José Junior, ‘Projections’
José Junior, born in Britain to parents from Spain and Colombia and now based in New York City, waxes psychological in the psychedelia-tinged “Projections,” a modal drone that revs up, ratchets down and revs up again and again. “Now you’ve decided to put all your sadness on me,” he sings in one verse; later he exchanges “sadness” for “loving.” The stability of the drone anchors the emotional volatility.
Shakira, ‘Soltera’
Shakira revels in independence in “Soltera” (“Single”). She sings, in Spanish, that she’s at a beachside hotel with a cocktail, and “Nobody is going to tell me how to behave.” The transparent, irresistible groove — concocted with Latin Grammy-winning collaborators including Bizarrap and Edgar Barrera — hints at Afrobeats, cumbia, bachata and Congolese soukous. Shakira may be single, but not alone; at the end, Shakira summons a chorus of fellow “lobas”: she-wolves.
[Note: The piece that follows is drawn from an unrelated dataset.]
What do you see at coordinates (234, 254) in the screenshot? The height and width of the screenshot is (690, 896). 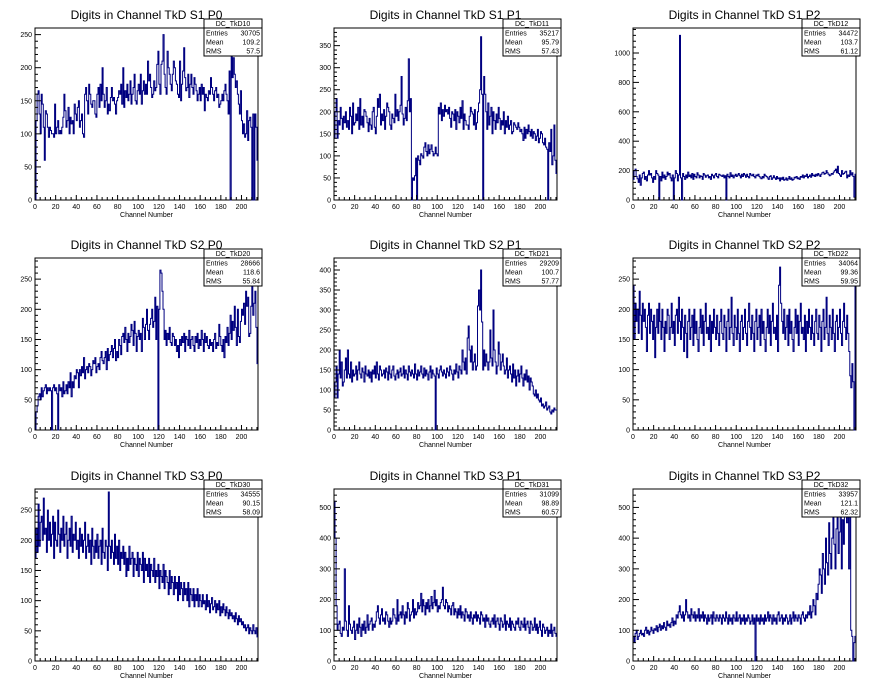 I see `stats-name: DC_TkD20` at bounding box center [234, 254].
Mustafa, ‘I’ll Go Anywhere’
The Sudanese-Canadian songwriter Mustafa sings ever so gently about loss, violence, heritage, racism and enduring Muslim faith on his full-length debut album, “Dunya.” In “I’ll Go Anywhere,” he affirms a prayerful devotion that overcomes doubts. A waltz with Arabic underpinnings, it meshes acoustic fingerpicking — from an oud — with flamenco handclaps and a guest appearance from Rosalía, turning herself into a choir and embracing flamenco’s North African roots.
Contour, ‘(Re)Turn’
Khari Lucas, who records as Contour, writes songs that seem to bubble up directly from the unconscious. Over hazy, jazzy, off-center grooves, in a modest voice that sounds more quizzical than declarative, he sings elusive, ruminative lyrics. There’s a hint of Brazil in the sputtering, six-beat drum loops, guitar syncopations and subtly ascending harmonies of “(Re)Turn.” Contour ponders aspirations, disappointments, vulnerability, touring, mortality and how to “hide the grief in a cheerful song,” finding purpose in amorphousness.